Selim ATALAY
Selim ATALAY
http://www.selimatalay.com
Tüm Yazıları

Kartımı vereyim, sonra beni ara

Amerikan Genelkurmay Başkanı General Martin Dempsey, geçen hafta Harvard Üniversitesi’ndeydi. Siyaset Bilimleri okulu Kennedy School of Government’ta konuşma yaptı. Soru-cevap kısmında bir Türk öğrenci Irak’ın geleceği hakkında soru sordu.

ABD Genelkurmay Başkanı bir Türk öğrenci ile karşılaşmaktan memnuniyetini dile getirdikten sonra ‘Tamam sorunu yanıtlayacağım, ama önce ben sana birşey sorayım’ diye müthiş stratejik bir sorgulama yaptı. General bu vesileyle, kafasında taşıdığı çok kritik bir soruya cevap aradığını ima etti. Hatta -Kartımı vereyim, cevabın varsa beni ara- diye vurgu yaptı... ABD Genelkurmay Başkanı acilen stratejik cevap arıyor. Ve Generalin kafasındaki soru şu: Ortadoğu’da bundan sonra bir Şii, bir de Sünni kuşak-eksen oluşursa, bu durum bölgede ve dünyada istikrar mı yaratır, yoksa daha  fazla istikrarsızlık mı yaratır? Hatta ABD Genelkurmay Başkanı, bu soruya cevabın, İran’a olan bakışını da etkileyeceğini söyledi.
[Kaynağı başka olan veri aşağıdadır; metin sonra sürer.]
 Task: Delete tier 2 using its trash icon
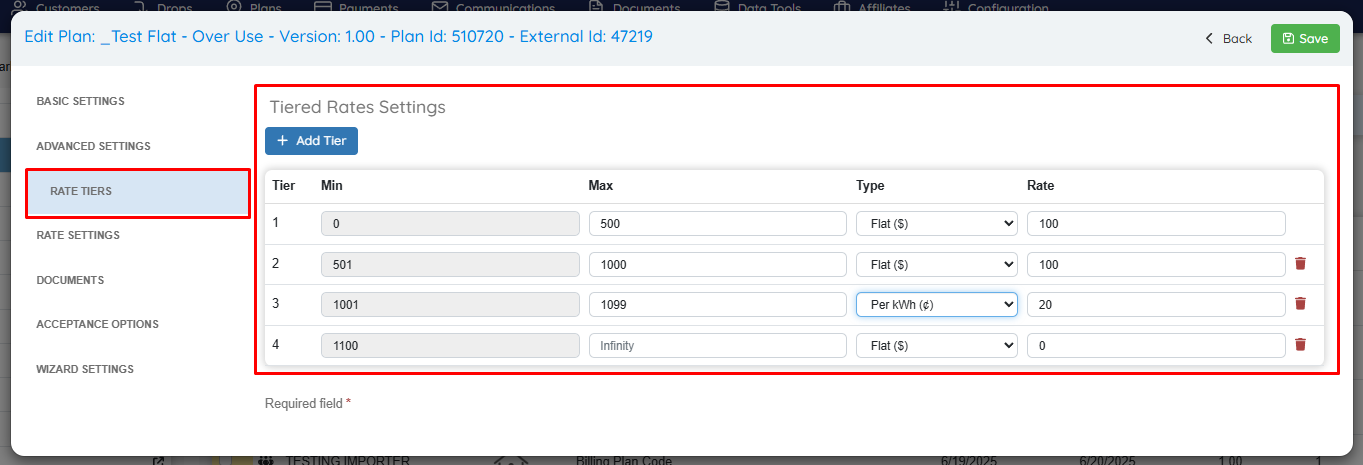point(1300,264)

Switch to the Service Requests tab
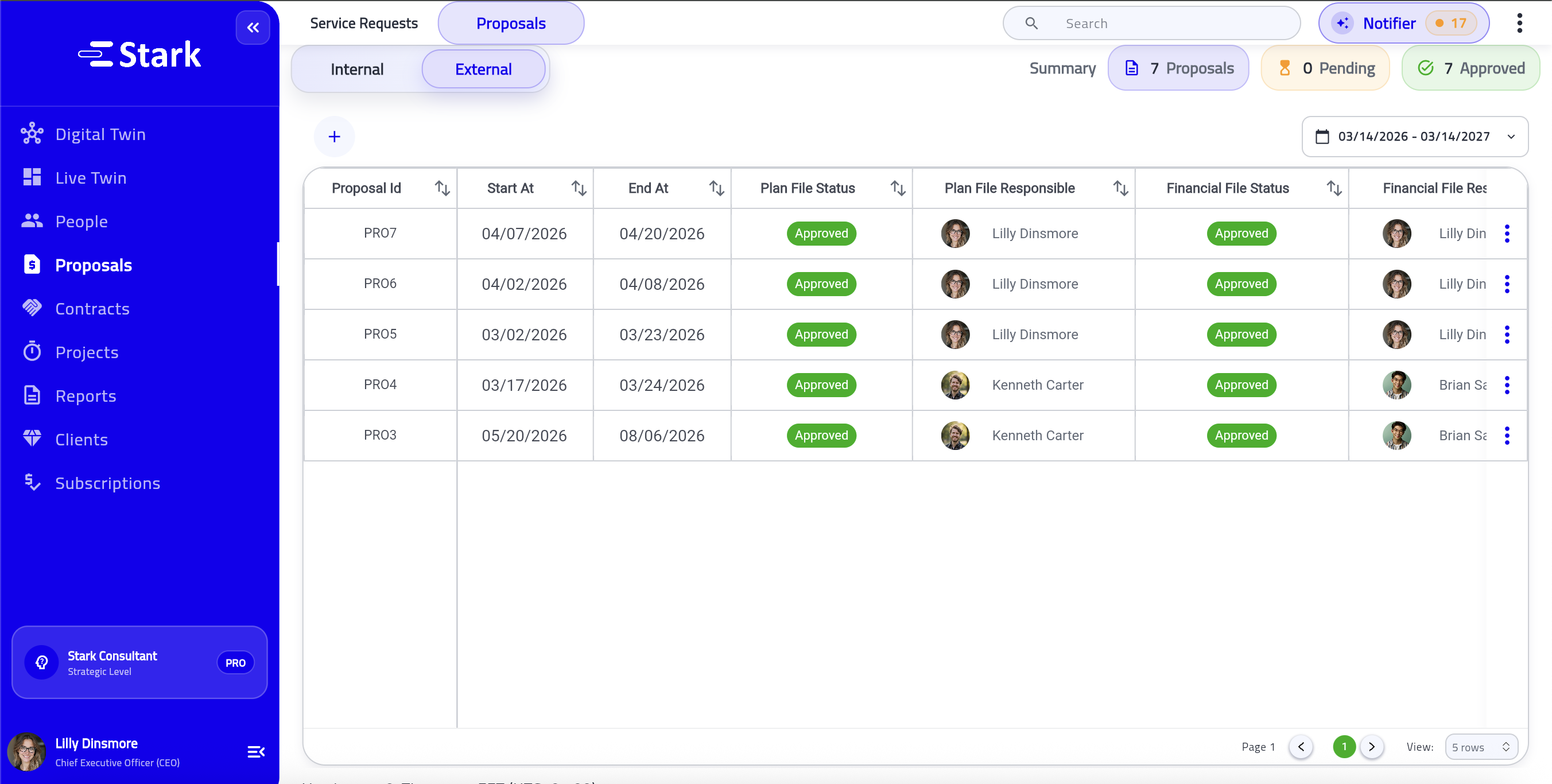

Bunlar son derece ilginç açılar ve ABD Genelkurmay Başkanının en önemli ve öncelikli meselesi üzerine ipucu veriyor. Ayrıca da soruya verilecek cevap, doğrudan Türkiye’yi ilgilendiriyor.

Başa dönersek: General Dempsey, Türk öğrenciye önce şu tabloyu çizdi:

- Esad eninde sonunda Suriye’de iktidardan düşecek.

- Muhtemelen, tercih ettiğimizden daha uzun süre dayanacak, ancak öyle baskı yöntemleri kullandı ki, günleri sayılıdır.

- Esad bu yöntemlerle kendisine karşı bir ayaklanma başlamasına yol açtı. Bu da sonunda Esad’ı düşürecek.

Yani General Dempsey, Suriye’de Esad rejiminin düşmesini bekliyor. Ve bunun ardından Ortadoğu’da kapsamlı bir değişim öngörüyor. Değişimi de Suriye’nin Sünni topluluğa dönmesi başlatacakmış. Yani Esad Suriye’yi Şii tarafta tutuyordu, bundan sonra Suriye Sünni tarafa geçecek.

Generalin söylediği: “(Esad düştükten sonra) bölgenin yüzlerce yıldır görmediği birşey olacak. 1- Ankara’dan başlayıp, Şam ve Kahire’den Irak’a uzanacak bir Sünni kuşak olcak. 2- Tahran’dan başlayıp, Bağdat ve potansiyel olarak iki Körfez ülkesine uzanan Şii-egemen kuşak olacak.”

ABD Genelkurmay Başkanı bu iki kuşağı çektikten sonra “İşte o zaman dünya - bölge daha istikrarlı mı, daha istikrarsız mı olacak, onu bilemiyorum” diyor. General bu soruya verilecek yanıta bağlı olarak -İran’a belki daha farklı yaklaşmanın- mümkün olacağını söylüyor.

Değerlendirme çok ilginç: Esad düşünce Suriye -Sünni tarafa geçiyor ve Ankara’dan Riyad’a Sünni eksen oluşuyor. General Irak’ı Şii eksene bırakmış. Ayrıca -birkaç- Körfez ülkesini Şii eksene bırakıyor. Aklımıza ilk gelen Bahreyn. Sonra da acaba Katar’ı mı, yoksa BAE’nin bir-iki emirliğini mi kastetti?

Şimdi bu iki kuşak gözlemi önemli de, Türkiye’nin Ortadoğu’da tek bir kuşakta- ya da kampta kalmak isteyeceğini sanmıyoruz. Türkiye böyle bir sınıflamayı istemez. Ayrıca Şii tarafa -bırakılan- ülkeler açısından sorun var: Irak’ta Şiiler çoğunlukta olabilir, ama diğerlerini yok sayamazlar. Bahreyn’de ya da başka emirliklerde bir -Şii egemen- yönetim en başta Suudi Arabistan’ı zıplatır. Hatırlayın Bahreyn’e nasıl müdahale ettiler? Ayrıca Lübnan’ı nereden sayacağız? Yani Generalin kuşakları yekpare ve net kesim değil. Ortadoğu’da mezhep kuşağı çekince, Pakistan ve Afganistan’ı da dışlamamak gerekir... Ve bütün bu ülkelerde -Şii ya da Sünni çoğunluk- istikrar sağlamaya yeterli olmaz. İç mücadele sürer. İşte Irak, kilitlendi. Ayrıca bölgede herkes, yanındakinin domino olmasından korkuyor. O giderse, sıra bana gelir- diye. Kuşaklardan öte, galiba Irak ve Suriye’nin toprak bütünlüklerini korumaları asıl marifet olacak... Sonuçta bu yorumumuz, Ortadoğu’da iki ayrı kuşak oluşsa da, bu kuşakların istikrara yetmeyeceğini anlatıyor... General Dempsey hâlâ Türkler’den görüş bekliyor olabilir.